1. The Band X on Drug X
This, to me, is the most useless. What you do is, see, is if you were describing, say the band Zuchinni, which I just made up but come to think of it, that's a sweet little name. You take a band that Zuchinni sounds a tiny bit like, but then just say they sound like that band on a certain drug. Cities was described as "Interpol on Robotussin" and I think it would be fair to say that Zuchinni sounds like Uncle Kracker on ecstasy, a lethal combination. Coldplay could be "U2 on muscle relaxants" or something. I don't know. It's better if you reference a band that no one is heard of, so you look them up only to find them compared to another band no one's heard of until you've compared Ben Folds to Keven Federline. Kind of like if you looked up a word in a dictionary but it was defined with a word you don't know. That would suck.

2. The Theoretical Incongrous Amalgamation
This technique is a little more definitive, but barely. It's a "Zuchinni sounds like if Bob Dylan sang 50 Cent songs" or "If Weezer and Beethoven started a band, this would be it". Again, the more difficult and confounding, the better. "If Ice Cube sang Broadway songs" is a good one, I think that neatly covers our faves Zuchinni.

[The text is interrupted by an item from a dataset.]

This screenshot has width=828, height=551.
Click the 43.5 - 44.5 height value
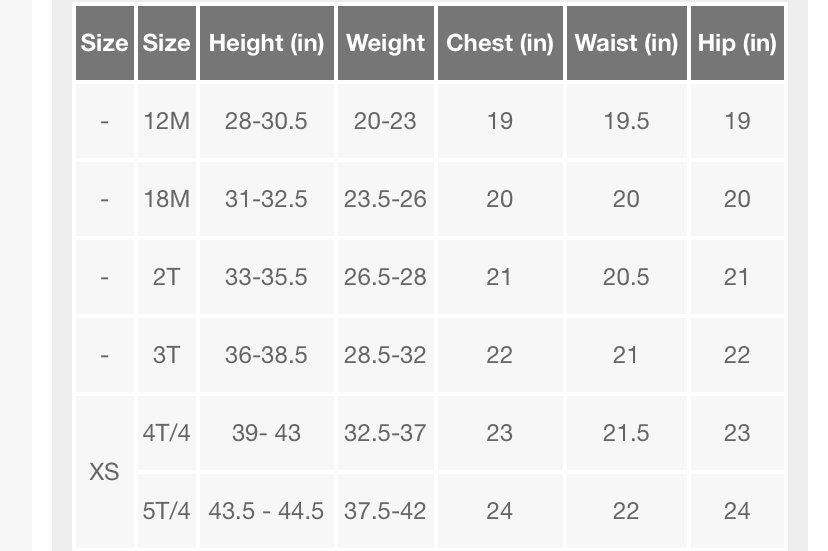[x=266, y=511]
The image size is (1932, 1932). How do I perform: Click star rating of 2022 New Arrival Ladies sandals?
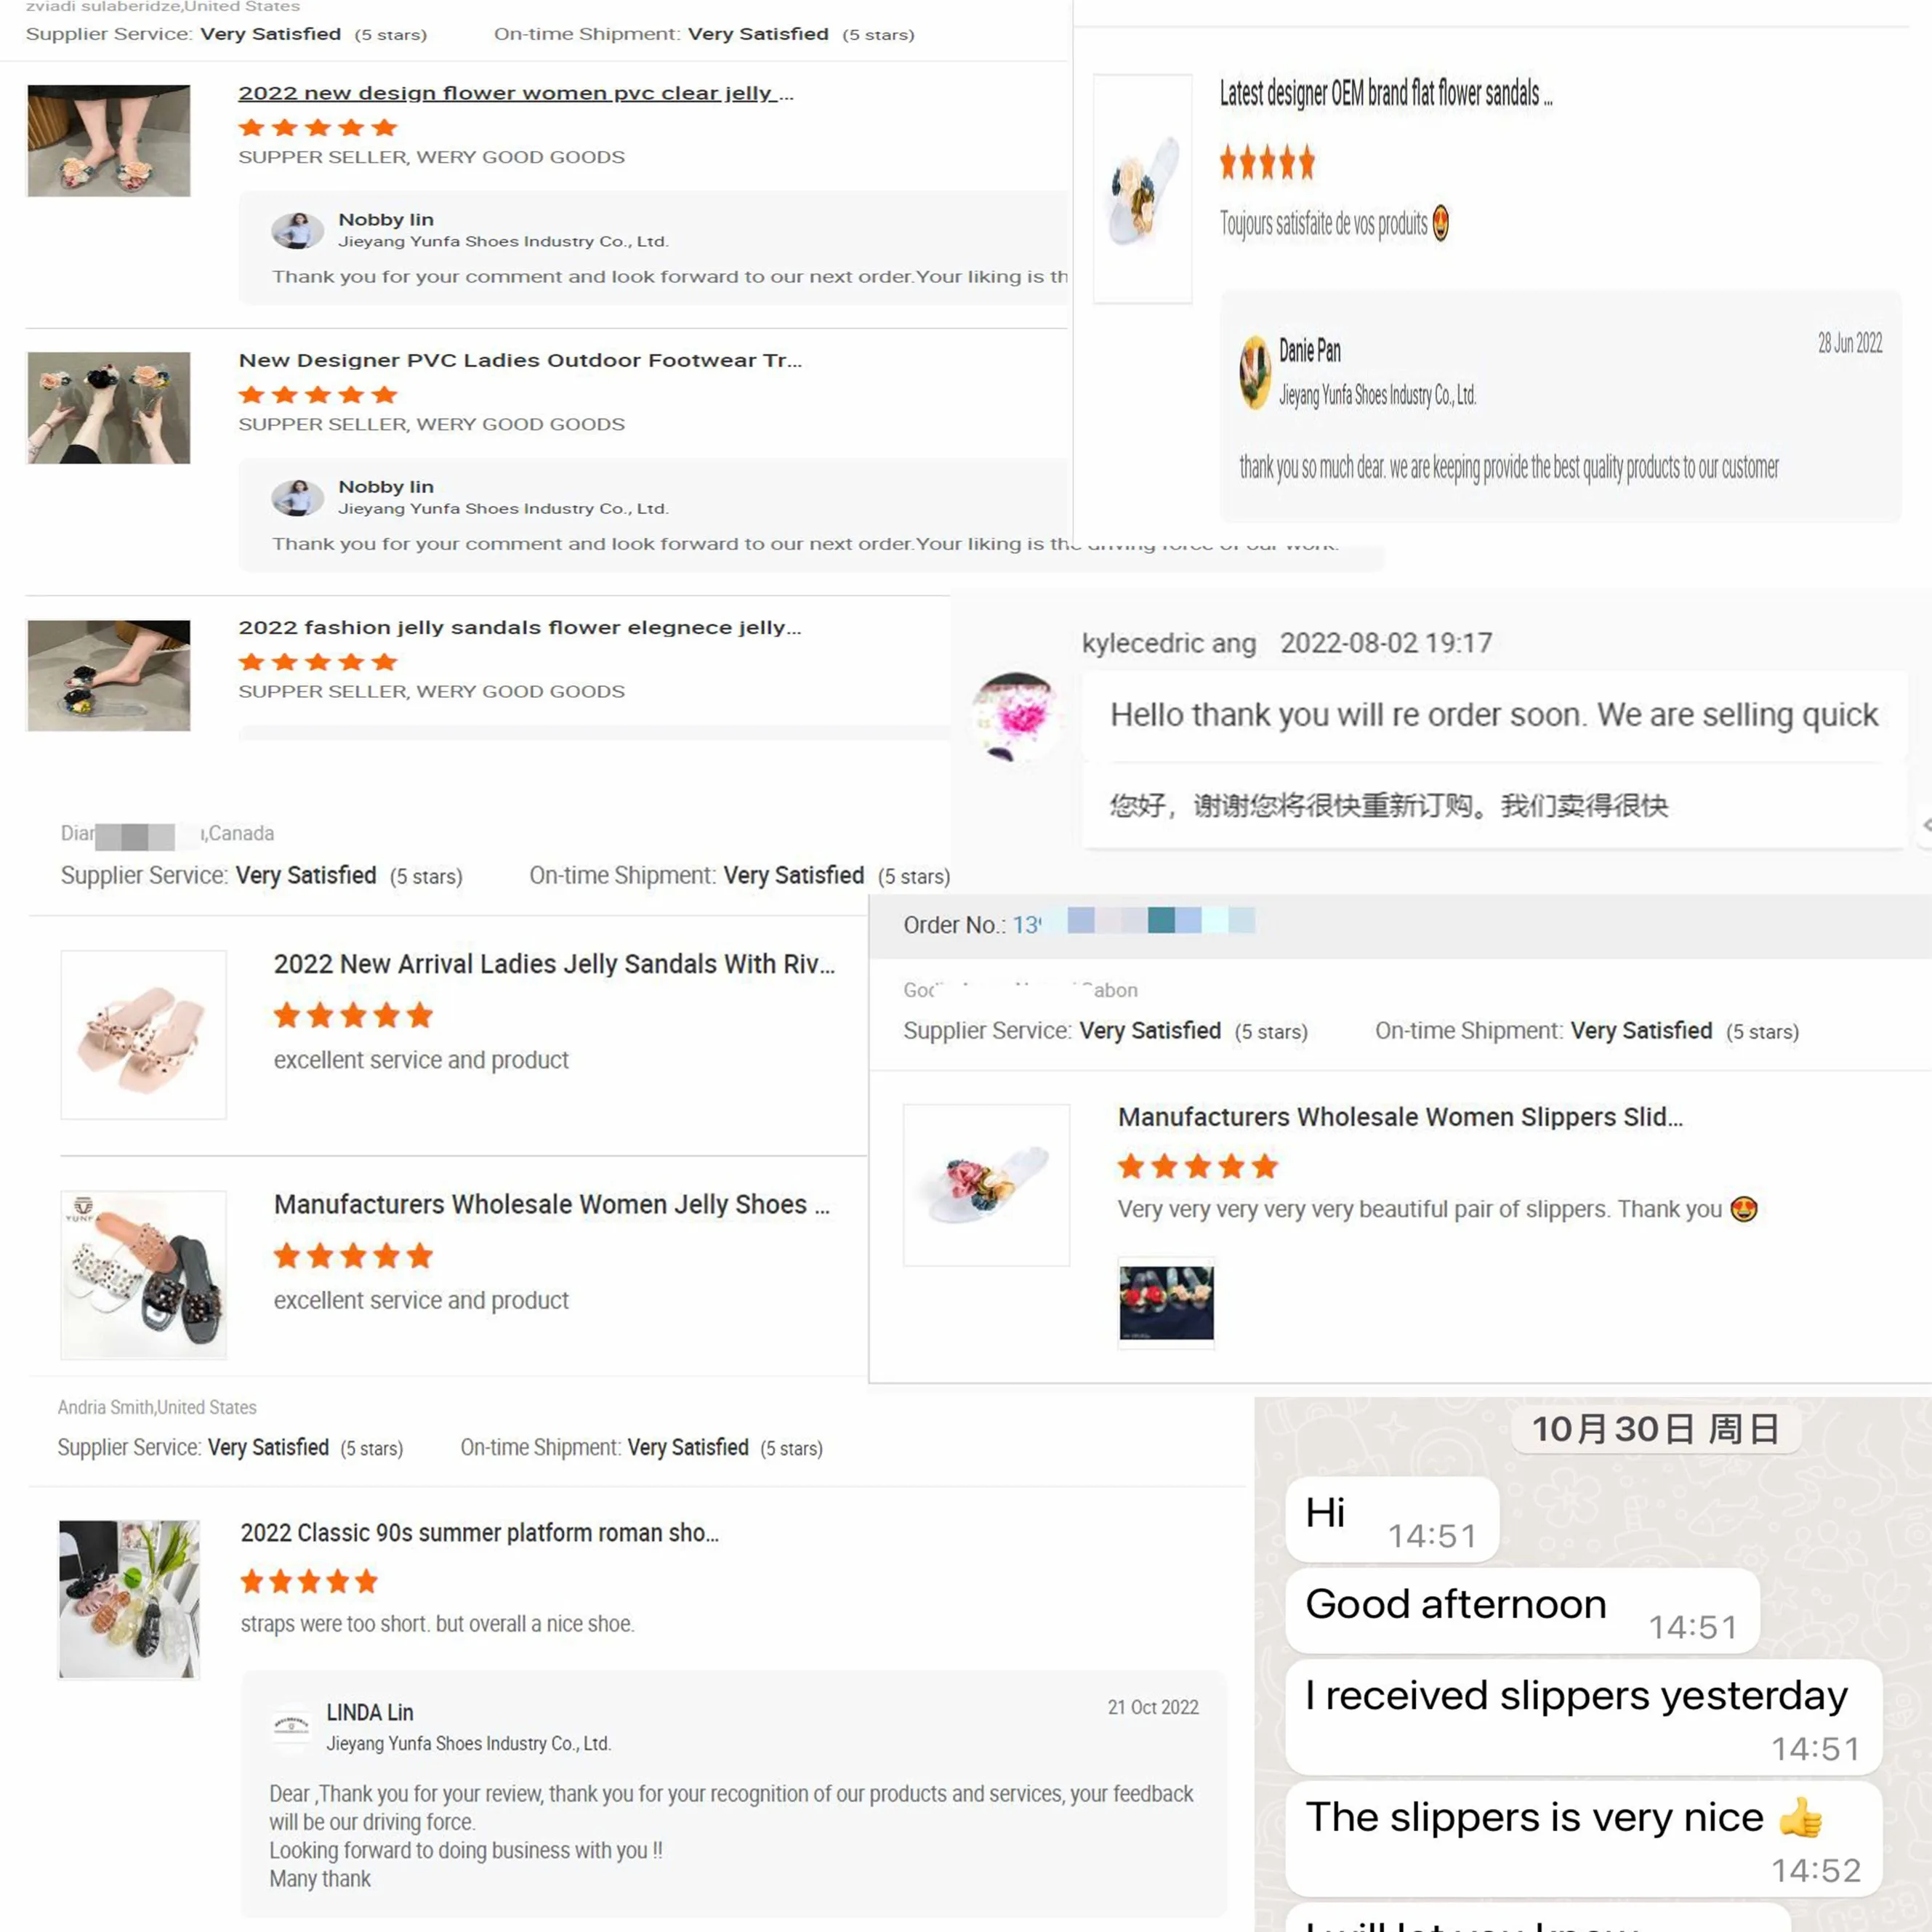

3. The Adjective Laden Component Description
requires making up words to describe each part of the sound. "Zuchinni features strained vocals over rich, swirling guitars and a bass line that hops and jumps like a kid hopped up on chocolate. The drums resound darkly and minor chords are positively layered over taupe-colored power chords" Though there are plenty of adjectives there, I still don't know what Zuchinni [Yes, I know that's Zoo chinny] is. Which brings me to a question. If you were to create your dream band and them describe them, what would they be? What instruments? How many people? Boy or girl singer? Are they any of the following? Sugary/melodic/dark/hushed/emocore/sadcore/shoe-gazing/acoustic/heavy/bonecrushing/twangy/dark/swirling/instrumental/down-home/rough/funky or psychadelic? I'll tell you right now i'm going to go with a four piece band, male singer. Two guitars a bass and drums and the rhythm guitarist, he can swtich out to banjo and violin and keyboard and electric mandolin and keytar as needed. And when the music reviewers come, they will probably use the words melodic and acoustic and twangy. That's my dream band. It sounds suspiciously like Ryan Adams and the Pinkhearts... Maybe my dream band would just be Ice Cube doing broadway songs. And you?

PS-I am now the proud owner of Killer Tofu by The Beets, Shout Your Lungs Out by The Beets and Bangin' On A Trashcan by The Doug Funnie band and I can yousendit if anyone is interested. the nostalgia is incredible, how I forget my homework but remember to words to songs from Doug after ten years, I don't know.